TROY — A Troy man who police said posed as a firefighter using forged documents was sentenced Wednesday to eight months in prison on two felony forgery charges in Miami County Common Pleas Court.
Jeremy Aldrich, 25, pleaded guilty to the charges in January.
Aldrich could be released early from prison if he stays out of trouble and provides a plan to address mental health issues, Judge Jeannine Pratt said.
A Troy police officer reported he started checking into Aldrich when he saw a Ford Crown Victoria with red and white flashing lights on the roof while the officer was investigating a wreck on West Main Street near Interstate 75 in November. After more checks, the officer reported he was told by a police captain that firefighters had reported seeing the car show up at ambulance calls in town and that the driver claimed to be with the Springfield Twp. Fire Department in Clark County.

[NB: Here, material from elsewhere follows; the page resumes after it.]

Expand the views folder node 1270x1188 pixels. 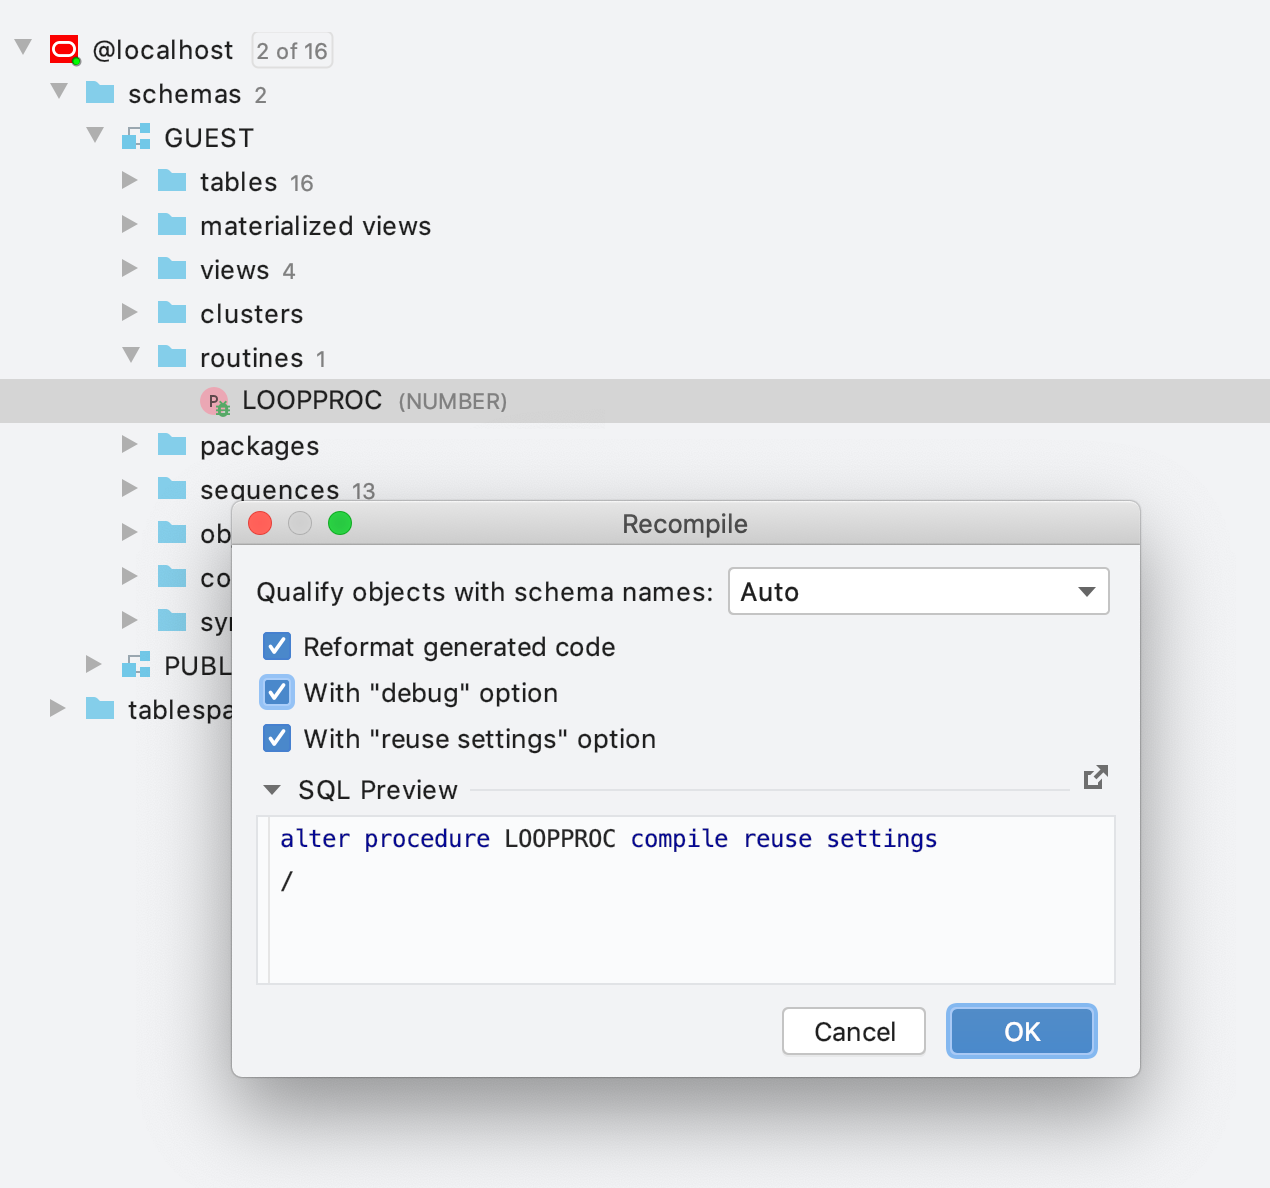(x=130, y=268)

Additional checks found that the driver had said he worked for another department when police had contact with him during an incident at his place of employment earlier in 2017. Police said they were unable to verify any employment by Aldrich by a fire department or any required certifications.
Aldrich was arrested later in November. Police said they found a firefighter turnout coat, scanner, medical shears, handcuff case, vehicle lock out kit and a BB gun a among other items in his car. They said Aldrich admitted to forging the signature of a Clark County fire official to obtain the special license plates. The second forgery charge involved a fake ID. A charge of tampering with records was dismissed as part of a plea deal.

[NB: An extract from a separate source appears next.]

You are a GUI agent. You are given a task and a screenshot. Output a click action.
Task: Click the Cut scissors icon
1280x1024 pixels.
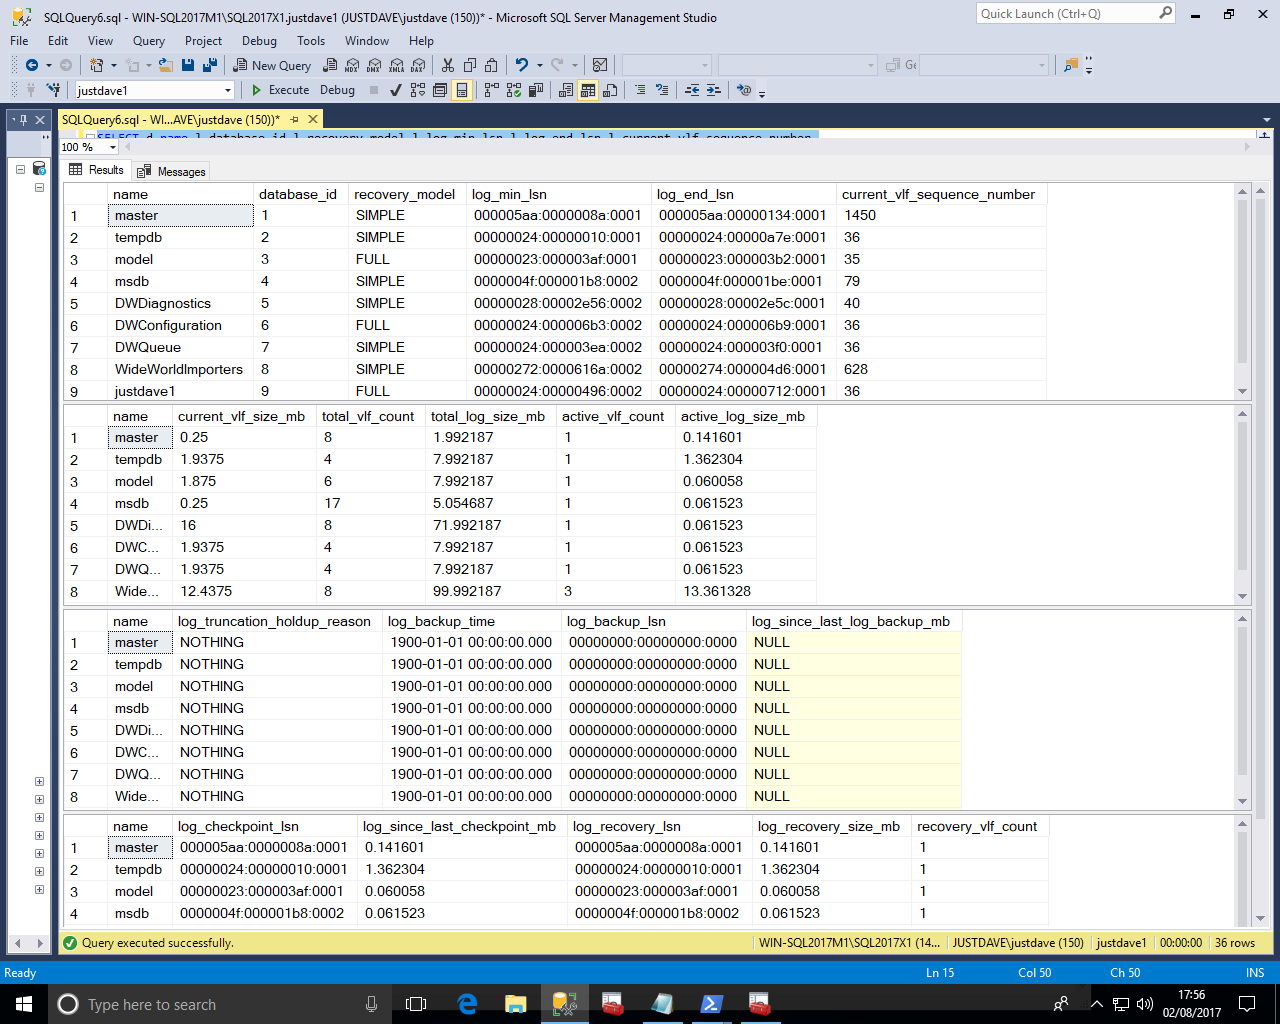[447, 65]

Public defender Joe Fulker told Pratt that Aldrich made a “very bad decision” when forging the documents to pose as a firefighter.
Aldrich said he now realizes “what I did was wrong and selfish.” He said he hid his activity from family and friends. “I realize I don’t need a title to keep me happy,” he said.

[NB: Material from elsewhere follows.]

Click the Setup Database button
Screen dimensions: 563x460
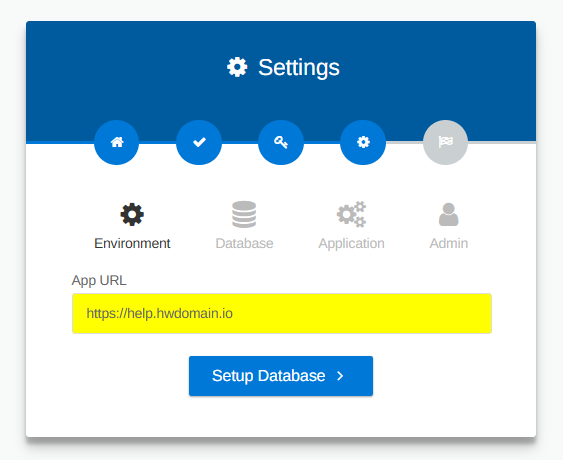click(x=281, y=376)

Pratt read Aldrich’s criminal record that included juvenile adjudications for domestic violence, theft, identify fraud and adult convictions for inducing panic - a bomb threat in Clark County - and making a false alarm.
“You have a course of conduct that is very concerning. The community around you could be at risk as well as the people around you,” Pratt said, telling Aldrich his mental health issues had to be addressed.
In a letter to the court in late November, Aldrich wrote he knew what he did was wrong. “I did it not to hurt people, but to help them. I would often stop on the highway to help someone who was broken down and I said I was on the department, show my ‘badge’ and ID so they knew was was there to help, which usually put them at ease,” he said.